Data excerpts
────────────────────

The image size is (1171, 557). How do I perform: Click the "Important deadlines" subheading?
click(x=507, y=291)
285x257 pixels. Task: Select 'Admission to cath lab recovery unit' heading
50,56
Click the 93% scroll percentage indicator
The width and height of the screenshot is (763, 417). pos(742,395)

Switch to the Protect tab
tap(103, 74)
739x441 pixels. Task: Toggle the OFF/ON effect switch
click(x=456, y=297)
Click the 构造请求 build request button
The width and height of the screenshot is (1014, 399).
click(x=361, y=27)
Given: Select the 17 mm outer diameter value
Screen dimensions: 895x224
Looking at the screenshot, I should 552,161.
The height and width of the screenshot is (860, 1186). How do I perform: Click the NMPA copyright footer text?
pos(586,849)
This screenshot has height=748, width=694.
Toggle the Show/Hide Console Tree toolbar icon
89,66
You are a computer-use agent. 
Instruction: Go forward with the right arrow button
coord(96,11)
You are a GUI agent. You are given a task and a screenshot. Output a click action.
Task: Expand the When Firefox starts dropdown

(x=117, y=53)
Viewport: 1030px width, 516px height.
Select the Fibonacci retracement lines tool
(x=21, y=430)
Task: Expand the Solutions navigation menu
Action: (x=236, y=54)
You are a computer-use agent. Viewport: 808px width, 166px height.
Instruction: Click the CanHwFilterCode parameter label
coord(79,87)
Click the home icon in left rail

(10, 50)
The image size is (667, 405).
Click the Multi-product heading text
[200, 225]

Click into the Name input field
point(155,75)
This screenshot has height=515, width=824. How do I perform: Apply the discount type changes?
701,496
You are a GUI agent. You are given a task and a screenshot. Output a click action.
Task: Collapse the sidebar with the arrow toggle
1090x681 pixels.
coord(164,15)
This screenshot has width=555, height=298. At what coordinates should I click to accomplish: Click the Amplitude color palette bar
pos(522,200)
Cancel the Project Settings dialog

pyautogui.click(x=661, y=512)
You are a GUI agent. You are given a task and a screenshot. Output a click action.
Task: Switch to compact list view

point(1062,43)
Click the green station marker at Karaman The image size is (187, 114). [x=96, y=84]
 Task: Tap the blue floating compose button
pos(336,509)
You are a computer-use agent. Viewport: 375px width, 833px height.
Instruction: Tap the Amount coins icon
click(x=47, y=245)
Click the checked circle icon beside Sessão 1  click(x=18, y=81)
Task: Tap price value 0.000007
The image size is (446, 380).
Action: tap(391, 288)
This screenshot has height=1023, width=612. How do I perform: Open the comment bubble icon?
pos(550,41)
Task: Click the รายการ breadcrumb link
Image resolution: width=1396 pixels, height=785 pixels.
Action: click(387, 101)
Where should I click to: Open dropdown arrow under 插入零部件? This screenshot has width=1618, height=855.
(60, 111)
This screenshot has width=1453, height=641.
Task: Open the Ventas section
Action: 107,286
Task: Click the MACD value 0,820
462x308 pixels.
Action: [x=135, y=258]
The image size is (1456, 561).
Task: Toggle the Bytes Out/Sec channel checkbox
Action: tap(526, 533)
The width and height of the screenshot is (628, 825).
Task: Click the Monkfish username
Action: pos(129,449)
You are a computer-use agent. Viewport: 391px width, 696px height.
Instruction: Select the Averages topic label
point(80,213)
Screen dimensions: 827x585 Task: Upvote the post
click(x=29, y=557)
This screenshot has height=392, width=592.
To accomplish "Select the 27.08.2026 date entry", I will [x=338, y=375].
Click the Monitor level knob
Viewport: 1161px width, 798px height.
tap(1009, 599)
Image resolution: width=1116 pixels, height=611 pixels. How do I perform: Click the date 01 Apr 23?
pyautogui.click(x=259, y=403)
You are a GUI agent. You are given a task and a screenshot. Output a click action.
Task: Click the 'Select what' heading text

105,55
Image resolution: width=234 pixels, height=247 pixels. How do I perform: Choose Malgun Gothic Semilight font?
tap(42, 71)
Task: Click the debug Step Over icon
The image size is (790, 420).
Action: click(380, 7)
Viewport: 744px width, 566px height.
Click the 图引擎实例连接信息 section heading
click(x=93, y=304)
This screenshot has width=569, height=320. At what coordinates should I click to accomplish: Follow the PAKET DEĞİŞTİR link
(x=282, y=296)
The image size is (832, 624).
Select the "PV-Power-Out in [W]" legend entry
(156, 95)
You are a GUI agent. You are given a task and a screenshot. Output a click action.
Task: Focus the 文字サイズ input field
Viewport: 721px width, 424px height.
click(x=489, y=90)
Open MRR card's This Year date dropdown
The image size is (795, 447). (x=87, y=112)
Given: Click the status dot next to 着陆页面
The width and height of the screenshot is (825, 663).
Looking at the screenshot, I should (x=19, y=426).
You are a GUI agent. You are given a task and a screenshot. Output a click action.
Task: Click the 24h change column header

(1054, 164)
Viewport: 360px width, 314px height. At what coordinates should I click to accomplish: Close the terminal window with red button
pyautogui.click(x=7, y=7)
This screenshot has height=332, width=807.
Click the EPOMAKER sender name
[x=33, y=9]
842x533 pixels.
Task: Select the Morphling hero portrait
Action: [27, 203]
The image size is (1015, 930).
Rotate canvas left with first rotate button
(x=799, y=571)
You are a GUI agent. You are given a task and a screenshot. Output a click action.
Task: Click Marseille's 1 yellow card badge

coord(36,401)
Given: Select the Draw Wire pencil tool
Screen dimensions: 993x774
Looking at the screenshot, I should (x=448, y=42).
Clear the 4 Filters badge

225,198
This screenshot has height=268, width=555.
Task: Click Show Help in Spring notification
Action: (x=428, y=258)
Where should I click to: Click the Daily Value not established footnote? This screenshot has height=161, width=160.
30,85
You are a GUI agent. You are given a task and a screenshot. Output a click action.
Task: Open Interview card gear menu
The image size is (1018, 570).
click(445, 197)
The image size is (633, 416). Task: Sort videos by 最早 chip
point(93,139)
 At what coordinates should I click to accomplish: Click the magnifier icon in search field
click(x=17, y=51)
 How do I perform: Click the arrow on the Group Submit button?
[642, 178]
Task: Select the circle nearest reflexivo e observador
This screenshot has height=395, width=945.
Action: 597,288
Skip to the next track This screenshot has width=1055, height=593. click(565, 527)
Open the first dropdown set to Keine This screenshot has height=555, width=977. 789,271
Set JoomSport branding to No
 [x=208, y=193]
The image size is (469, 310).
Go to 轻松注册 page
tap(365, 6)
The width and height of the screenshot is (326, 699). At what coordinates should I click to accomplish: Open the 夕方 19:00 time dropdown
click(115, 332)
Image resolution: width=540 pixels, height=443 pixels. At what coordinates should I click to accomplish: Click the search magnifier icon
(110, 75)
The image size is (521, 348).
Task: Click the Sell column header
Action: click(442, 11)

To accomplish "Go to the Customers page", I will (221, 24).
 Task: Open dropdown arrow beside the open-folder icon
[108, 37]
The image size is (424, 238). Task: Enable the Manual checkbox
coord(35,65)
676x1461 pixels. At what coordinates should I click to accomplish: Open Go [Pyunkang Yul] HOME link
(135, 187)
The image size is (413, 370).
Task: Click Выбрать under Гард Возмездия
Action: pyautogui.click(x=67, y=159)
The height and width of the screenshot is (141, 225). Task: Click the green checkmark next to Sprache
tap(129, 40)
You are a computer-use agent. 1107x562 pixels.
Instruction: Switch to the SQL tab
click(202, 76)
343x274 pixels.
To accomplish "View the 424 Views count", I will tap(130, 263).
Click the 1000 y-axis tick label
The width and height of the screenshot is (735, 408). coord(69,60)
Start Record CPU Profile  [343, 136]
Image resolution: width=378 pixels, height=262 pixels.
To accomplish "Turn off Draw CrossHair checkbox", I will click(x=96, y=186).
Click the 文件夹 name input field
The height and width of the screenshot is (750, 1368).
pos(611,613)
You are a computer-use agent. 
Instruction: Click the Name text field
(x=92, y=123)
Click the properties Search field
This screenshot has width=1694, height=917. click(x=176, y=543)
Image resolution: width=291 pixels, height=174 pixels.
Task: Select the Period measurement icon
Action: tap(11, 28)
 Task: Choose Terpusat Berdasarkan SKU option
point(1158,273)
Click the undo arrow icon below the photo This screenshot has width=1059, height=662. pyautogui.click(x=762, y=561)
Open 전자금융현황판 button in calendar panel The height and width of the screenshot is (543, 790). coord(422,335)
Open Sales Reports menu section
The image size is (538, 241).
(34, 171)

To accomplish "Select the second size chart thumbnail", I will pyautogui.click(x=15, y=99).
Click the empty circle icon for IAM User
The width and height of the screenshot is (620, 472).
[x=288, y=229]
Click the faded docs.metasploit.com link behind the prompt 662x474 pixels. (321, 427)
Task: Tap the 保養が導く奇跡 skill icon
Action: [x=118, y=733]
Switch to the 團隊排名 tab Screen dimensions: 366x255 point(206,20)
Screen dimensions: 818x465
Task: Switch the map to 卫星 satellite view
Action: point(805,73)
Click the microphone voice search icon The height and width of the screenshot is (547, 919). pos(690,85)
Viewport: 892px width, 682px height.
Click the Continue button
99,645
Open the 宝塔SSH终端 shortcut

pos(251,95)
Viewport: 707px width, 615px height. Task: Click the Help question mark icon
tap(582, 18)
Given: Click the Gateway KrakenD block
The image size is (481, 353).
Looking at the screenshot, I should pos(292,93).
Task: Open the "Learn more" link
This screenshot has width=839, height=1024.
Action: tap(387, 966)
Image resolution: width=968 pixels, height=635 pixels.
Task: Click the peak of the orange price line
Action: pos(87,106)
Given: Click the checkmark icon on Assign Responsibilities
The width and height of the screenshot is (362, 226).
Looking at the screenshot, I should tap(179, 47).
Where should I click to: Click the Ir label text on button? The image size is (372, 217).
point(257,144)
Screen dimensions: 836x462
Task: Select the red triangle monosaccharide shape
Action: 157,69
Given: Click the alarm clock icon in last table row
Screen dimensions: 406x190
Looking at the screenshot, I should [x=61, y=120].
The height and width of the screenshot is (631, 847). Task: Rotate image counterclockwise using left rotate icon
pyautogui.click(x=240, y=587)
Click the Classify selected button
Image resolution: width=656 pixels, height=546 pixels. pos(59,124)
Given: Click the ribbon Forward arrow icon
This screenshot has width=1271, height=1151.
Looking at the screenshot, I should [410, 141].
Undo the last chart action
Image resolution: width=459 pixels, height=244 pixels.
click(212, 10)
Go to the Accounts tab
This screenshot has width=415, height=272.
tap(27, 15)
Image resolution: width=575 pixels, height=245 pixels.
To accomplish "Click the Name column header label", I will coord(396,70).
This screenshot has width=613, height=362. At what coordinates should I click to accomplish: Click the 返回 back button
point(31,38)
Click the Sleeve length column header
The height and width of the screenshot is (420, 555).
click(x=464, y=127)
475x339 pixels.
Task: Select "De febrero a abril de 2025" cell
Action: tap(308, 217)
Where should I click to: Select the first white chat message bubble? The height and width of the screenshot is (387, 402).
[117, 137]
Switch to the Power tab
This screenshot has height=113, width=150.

────────────────────

Select every line above that contains the word "computer", and copy it.

You are a computer-use agent. 
You are a computer-use agent. Viewport: 808px width, 166px height.
You are a computer-use agent. Viewport: 375px width, 833px height.
You are a computer-use agent. Viewport: 391px width, 696px height.
You are a computer-use agent. 1107x562 pixels.
You are a computer-use agent. 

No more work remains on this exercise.